La.C.Cr.P. Art. 765, which sets forth the normal order of trial, provides that the indictment or bill of information be read.[4] LSA-R.S. 40:966, the crime charged in the instant case, includes a penalty provision for a second conviction for possession of marijuana. To obtain a multiple offender conviction, the allegation that the crime is a multiple offense must be contained in the bill of information. State v. Keys, 328 So.2d 154 (La.1976). See also State v. Morgan, 389 So.2d 364 (La.1980); State v. Pounds, 359 So.2d 150 (La.1978). Under the circumstances, the bill of information containing the earlier conviction was properly read to the jury.
Accordingly, we find no error in the denial of defendant's motion to quash the indictment.
ASSIGNMENTS OF ERRORS 3 & 5
Defendant argues the trial judge erroneously admitted into evidence an arrest register showing traffic violations and tickets issued on July 11, 1982, when defendant was arrested for the offense charged. Defendant maintains this evidence was prejudicial. We disagree.
The prosecution may not introduce evidence of other criminal acts of the accused unless the evidence is substantially relevant for some purpose other than to show the accused is a "bad man" more likely to have committed the offense. State v. Haarala, 398 So.2d 1093 (La.1981). However, when relevant and highly probative evidence is necessary to establish the elements of the crime charged, the fact that it involves another crime does not make the evidence per se objectionable. See State v. Anderson, 343 So.2d 135 (La. 1976).
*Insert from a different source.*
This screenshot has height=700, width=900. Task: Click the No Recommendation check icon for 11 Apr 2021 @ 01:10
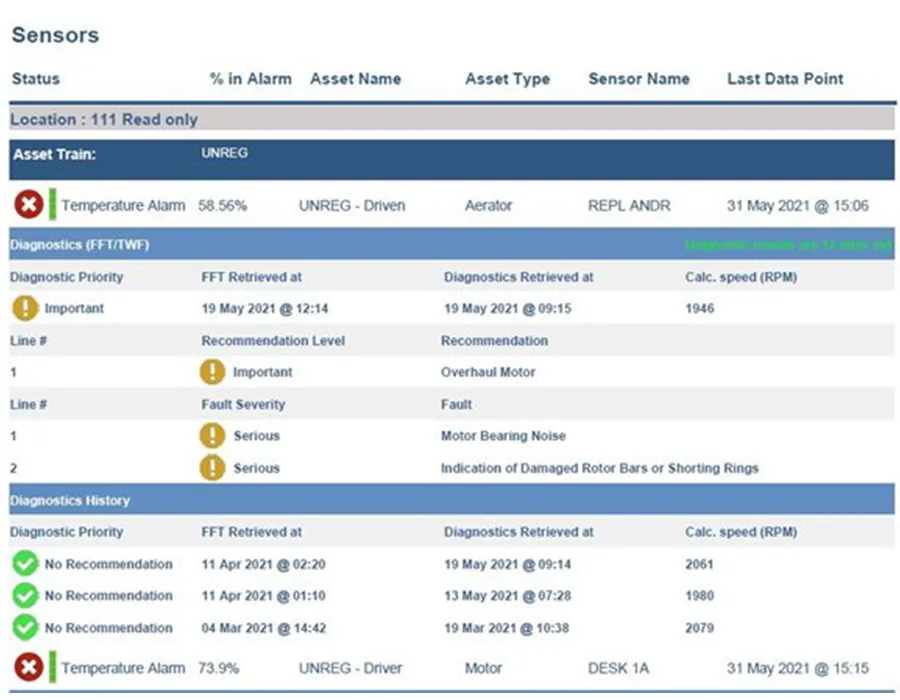[25, 596]
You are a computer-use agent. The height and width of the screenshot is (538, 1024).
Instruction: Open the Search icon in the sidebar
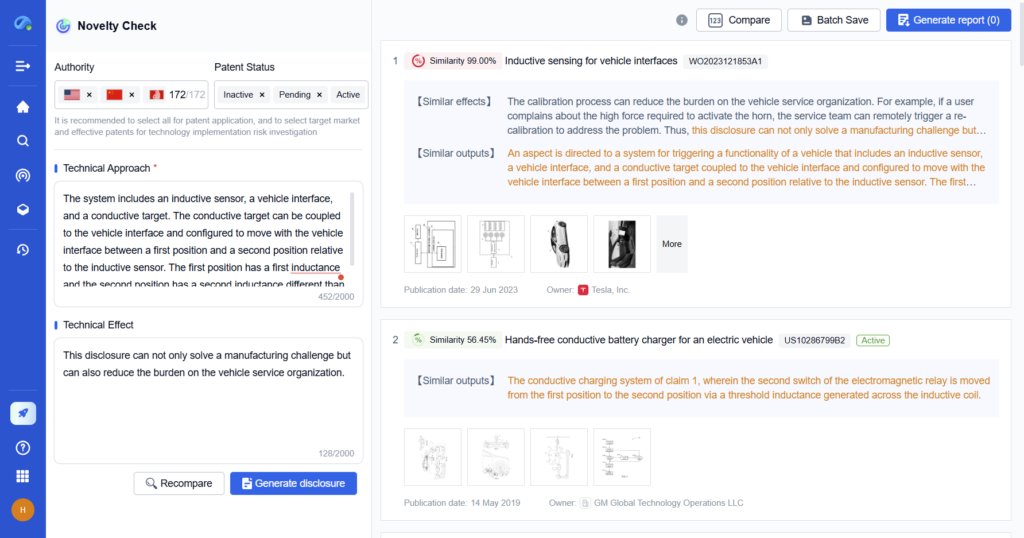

In the instant case, the traffic violations in the arrest register and the traffic tickets, although irrelevant to establish the elements of the crime of possession of marijuana, were relevant and probative to establish probable cause for the search of the defendant and his car. Absent this evidence, there was no basis to support a lawful arrest. Accordingly, we find no merit to this assignment of error.
ASSIGNMENTS OF ERRORS 4, 6 & 8
Defendant next claims in Assignment of Error 4 that the trial judge erred in not allowing the arresting officer to answer a question whether defendant had money in his wallet at the time of arrest. According to defendant, this line of questioning was proper cross examination to impeach the credibility of the police officer.